Cordata. La sola citazione muove ricordi infantili, quasi ancestrali, di imprenditori provenienti da ogni parte del mondo, intenti a “studiare le carte”, “ultimare la due diligence”, “pronti a riportare Messina dove merita”, tutti ospitati sulle colonne dei quotidiani locali e nazionali, specializzati o meno, e, più recentemente, nelle pagine web di siti o sui social, fino alle mitiche e mai così dannose, chat di whatsapp. Spazi enormi, dedicati alla ostensione dei business plan multimilionari, lunghissime tavole della verità intitolate “il mio modo di fare calcio”. Negli ultimi anni all’insegna dell’ “uomo solo al comando”, ne abbiamo sentito la mancanza, forse, giusto per riempire le calde, immobili, irritanti, giornate estive. Ma nei prossimi giorni, potrebbe tornare in auge.

Dignità – cfr. Treccani Condizione di nobiltà morale in cui l’uomo è posto dal suo grado, dalle sue intrinseche qualità, dalla sua stessa natura di uomo, e insieme il rispetto che per tale condizione gli è dovuto e ch’egli deve a sé stesso. Lasciamo perdere. La dignità e il calcio non vanno d’accordo, la nostra città è in linea con il resto del mondo, pur spiccando per uso altamente improprio del concetto.
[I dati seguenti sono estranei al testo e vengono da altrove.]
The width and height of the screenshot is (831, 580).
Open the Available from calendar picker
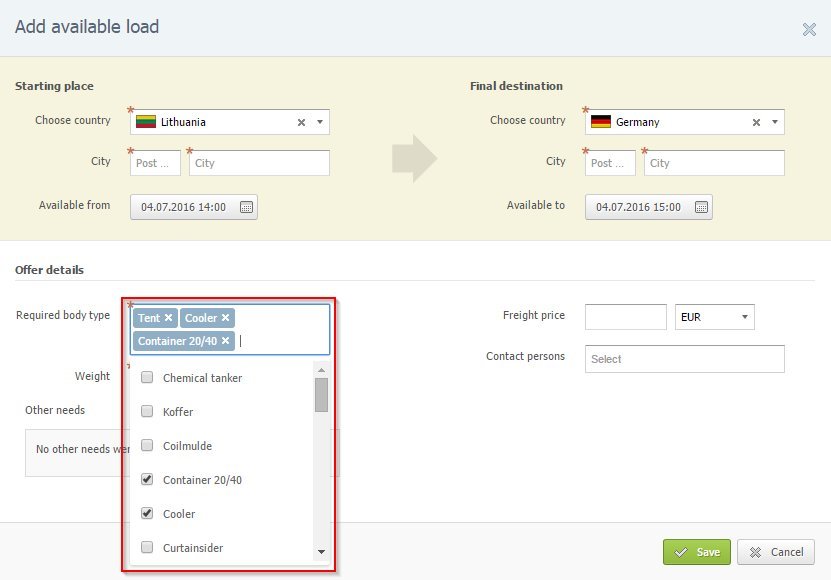pos(246,208)
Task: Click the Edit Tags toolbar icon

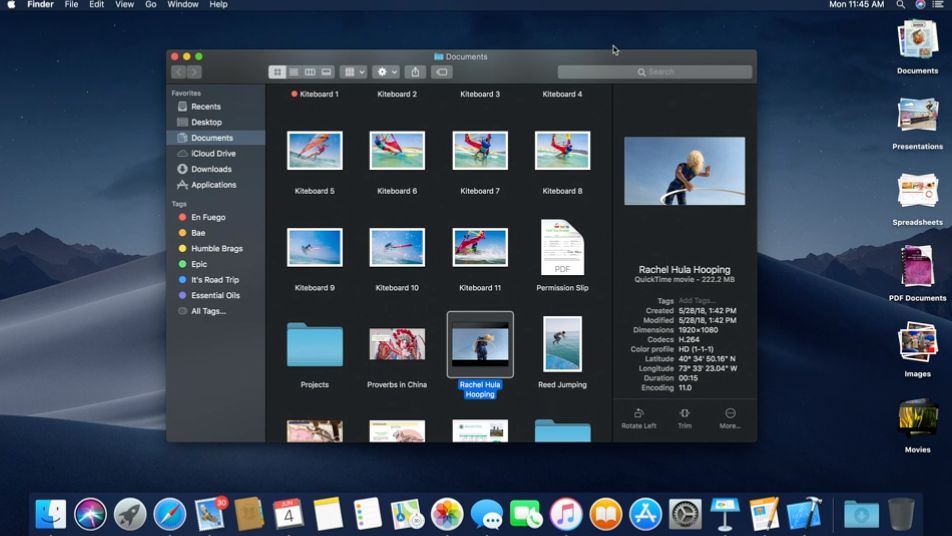Action: click(442, 72)
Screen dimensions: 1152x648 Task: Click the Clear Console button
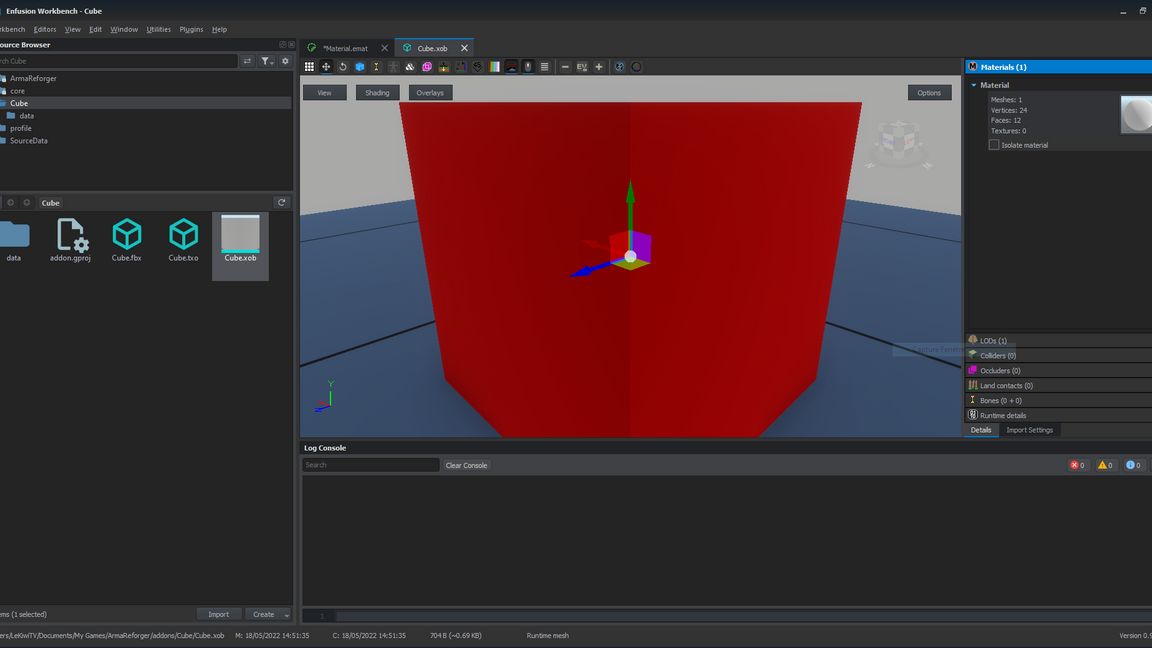(466, 465)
Normalità – In un universo parallelo, il Messina, anzi, no, l’Acr Messina 1947, anzi, no, il Football Club Messina 1900, vabbè, insomma, la Biancoscudata ha vissuto, al massimo, due-tre campionati di serie C dal dopoguerra ad oggi (si potrebbe anche eliminare la guerra, ma meglio non esagerare), naviga tra massima divisione e campionato cadetto con un settore giovanile tradizionalmente forte, costituendo un punto di riferimento per tutta la provincia, grazie al centro sportivo realizzato dalla proprietà messinese, sintesi della migliore imprenditoria presente sul territorio. Questa dovrebbe essere la normalità, non quella “parola chiave” che serve a qualche espertone di marketing dei poveri per alimentare i propri discorsi da piazzista di sogni.
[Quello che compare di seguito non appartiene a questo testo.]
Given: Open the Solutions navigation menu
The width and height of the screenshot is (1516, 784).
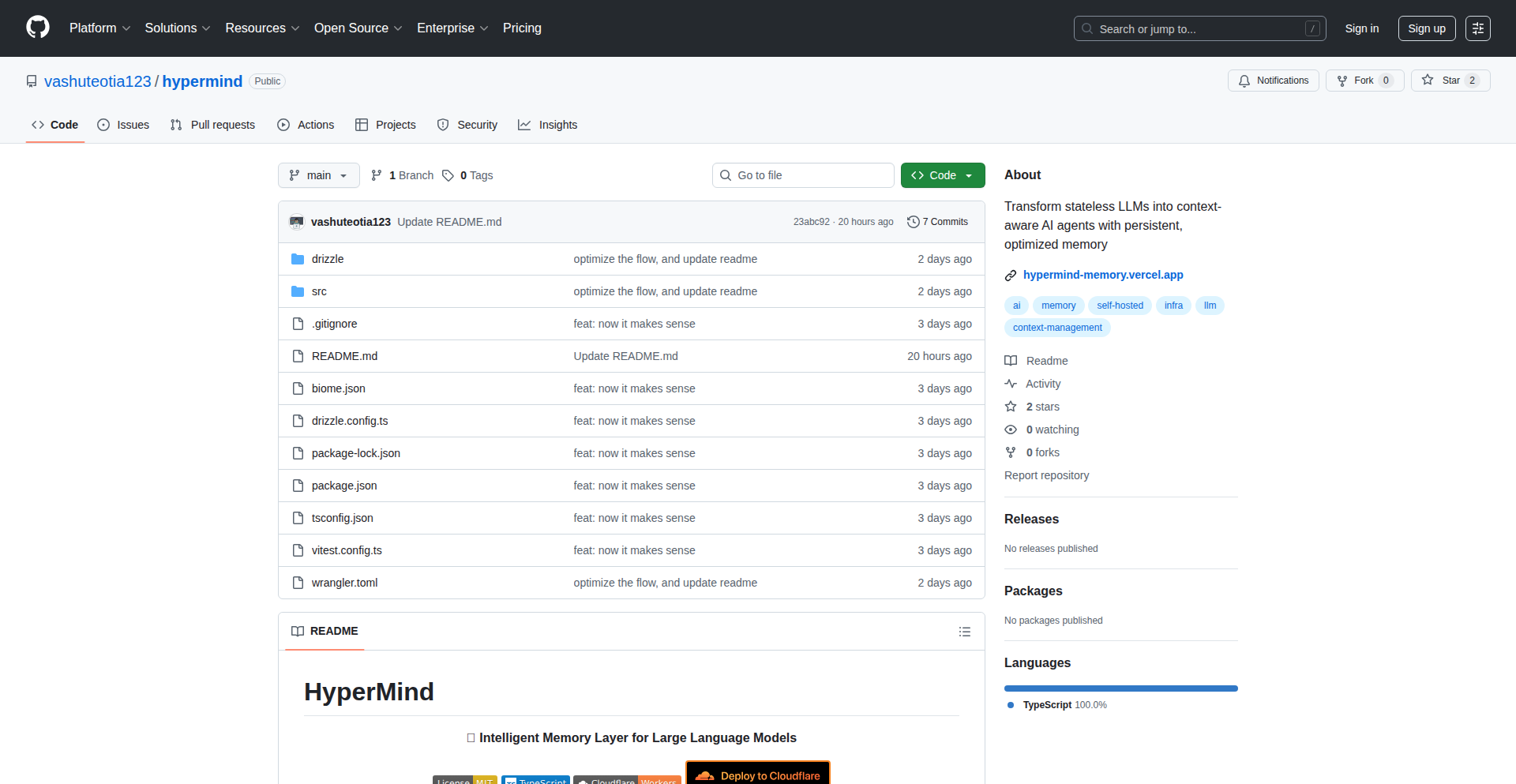Looking at the screenshot, I should coord(177,28).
Progetto – Nel calcio è la foglia di fico dietro la quale si nascondono, in genere, interessi o vanagloria. Declinata con accento nordico assume un valore particolare, perché, si sa, il nord è manageriale per imprinting genetico. Se la parlata è del centro, o romanesca, diventa istituzionale, para governativa, scivolando, a volte, verso la nobiltà nera o le mitiche aderenze, perfino all’Opus Dei. Superata Latina, scendendo verso Sud, ecco che iniziano a sentirsi profumi di calcio di una volta, sfide epiche, lotte di campanile, urla da sala giochi, fruscii di banconote, tintinnio di manette. Pronunciare questa parola con le due g rafforzate dell’idioma peloritano equivale a un vacuo esercizio di retorica e suscita profonde reazioni di imbarazzo, anche se le pronuncia gente con tre master in Business Aziendale e venti anni di esperienza nelle major anglosassoni, pur frequentando “i peggiori bar di Caracas”.

Patron – Definisce il proprietario di una società calcistica, detentore dell’intero pacchetto azionario, decisionista, riconosciuto da tutti per la propria leadership dentro e fuori dal campo nei confronti di tutta la compagine organizzativa, tecnica, atletica, comunicativa che costituisce l’ossatura di una società calcistica professionistica. Punto di riferimento per l’ambiente, catalizzatore di un senso di appartenenza identificato nella maglia. Ha, insieme, soldi, faccia tosta, credibilità, huevos. Figura mitologica dalle parti dello Stretto di Messina, sponda corretta. E’ il termine più abusato e fuori luogo utilizzato per i presidenti delle squadre di calcio messinesi, nella quasi totalità dei casi padroni neanche di sé stessi.